### Text
◇ ◇ ◇

Experimental Results
To validate the proposed semantic routing approach using Azure AI Search, we conducted a series of tests comparing it with traditional LLM-based routing methods. These experiments were designed to evaluate the system’s performance in terms of accuracy and efficiency.
Test Setup
We created a test environment with the following components:
- A node configuration file containing 12 distinct routing nodes (domains) with a total of 98 utterances (intentions).
- A test set of 30 prompts, varying in length and complexity, each with an expected most relevant Utterance and Node.
- An Azure AI Search index populated with the node configuration data.
- GPT-3.5, GPT-4o and GPT-4o-mini models for comparison.
As a visual example, here is one of the prompts we used for testing: “Are there any special offers on term deposits?”

Here are the results of our tests:
| Model | Total Tests | Correct Utterance Matches | Correct Node Matches | Utterance Accuracy | Node Accuracy | Average Execution Time | 
|---|---|---|---|---|---|---|
| GPT-3.5 Turbo | 30 | 24 | 30 | 80.00% | 100.00% | 0.81 seconds | 
| Semantic Routing w/Azure AI Search, GPT3.5 Extraction, Reranker & GPT3.5 Detection | 30 | 30 | 30 | 100.00% | 100.00% | 4.79 seconds | 
| GPT-4o | 30 | 29 | 30 | 96.67% | 100.00% | 1.11 seconds | 
| GPT-4o-mini | 30 | 28 | 29 | 93.33% | 96.67% | 1.17 seconds | 
Summary
Semantic routing using Azure AI Search with GPT-3.5 proved to be the most accurate, achieving 100% accuracy for both utterance and node matching. However, it was also the slowest with an average execution time of 4.79 seconds.
GPT-4o demonstrated excellent performance, with 96.67% utterance accuracy and 100% node accuracy, and a relatively fast average execution time of 1.11 seconds.
GPT-4o-mini showed strong results as well, with 93.33% utterance accuracy and 96.67% node accuracy, and an average execution time of 1.17 seconds, slightly slower than GPT-4o.

◇ ◇ ◇

(Stored items)

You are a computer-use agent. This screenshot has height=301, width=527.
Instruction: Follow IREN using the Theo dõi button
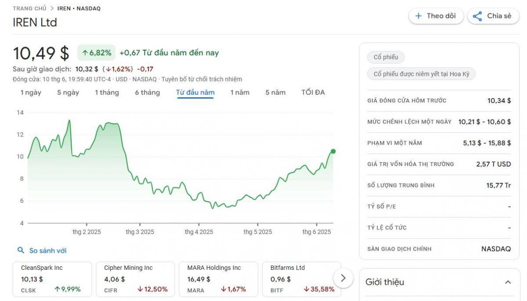[x=436, y=15]
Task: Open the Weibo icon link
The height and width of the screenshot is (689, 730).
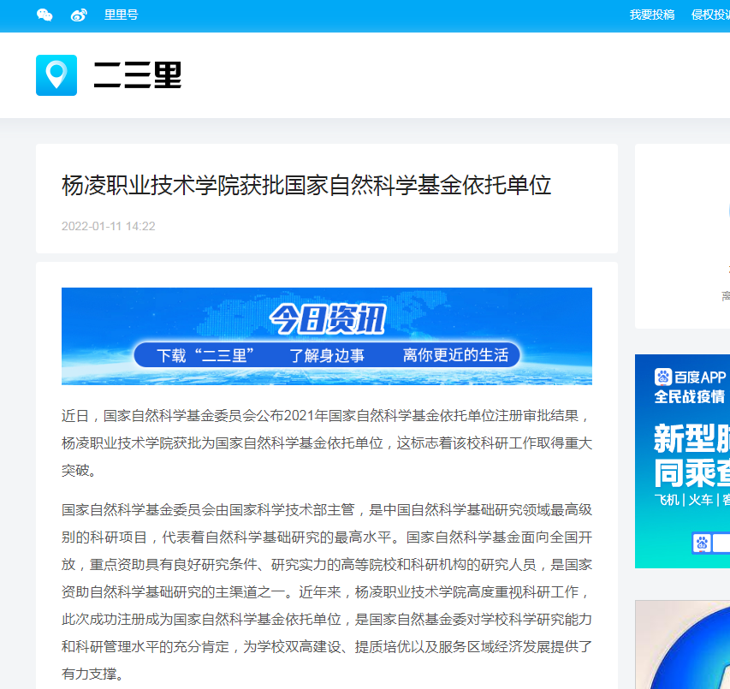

◇ ◇ ◇

### Brief 1
List every component of the test environment described in the semantic routing text.
### Brief 2
According to the semantic routing text, what was the average execution time of GPT-3.5 Turbo?
### Brief 3
Continue the semantic routing text from its final sentence.

### Answer area 1
- A node configuration file containing 12 distinct routing nodes (domains) with a total of 98 utterances (intentions)
- A test set of 30 prompts, varying in length and complexity, each with an expected most relevant Utterance and Node
- An Azure AI Search index populated with the node configuration data
- GPT-3.5, GPT-4o and GPT-4o-mini models for comparison

### Answer area 2
0.81 seconds.

### Answer area 3
GPT-3.5 Turbo was the quickest but least accurate for utterance matching, with 80% utterance accuracy and 100% node accuracy, and the fastest average execution time of 0.81 seconds.
In summary, while Semantic routing achieved perfect accuracy, its slower speed might be a trade-off. GPT-4o and GPT-4o-mini both offer a good balance of accuracy and speed, with GPT-4o having a slight edge. GPT-3.5 Turbo remains the fastest option but at the cost of lower utterance accuracy.
If semantic routing were to be considered for implementation in a system, more thorough testing and evaluation would need to be conducted to ensure its effectiveness across a wider range of scenarios and larger datasets.​
Conclusion
The Semantic Router using Azure AI Search approach presented here offers a potential solution to the growing challenge of efficient query routing in complex AI systems. By leveraging Azure AI Search and SLMs like phi-3-mini-4k-instruct, this theoretical system aims to handle numerous routing options while potentially improving speed, cost-efficiency, and accuracy compared to some other options in the community.
It’s important to note that this solution is conceptual and untested. Real-world implementation and rigorous testing are necessary to validate its effectiveness, efficiency gains, and scalability. We present this as a starting point for discussion and welcome feedback from the community on this approach to addressing routing challenges in evolving AI architectures.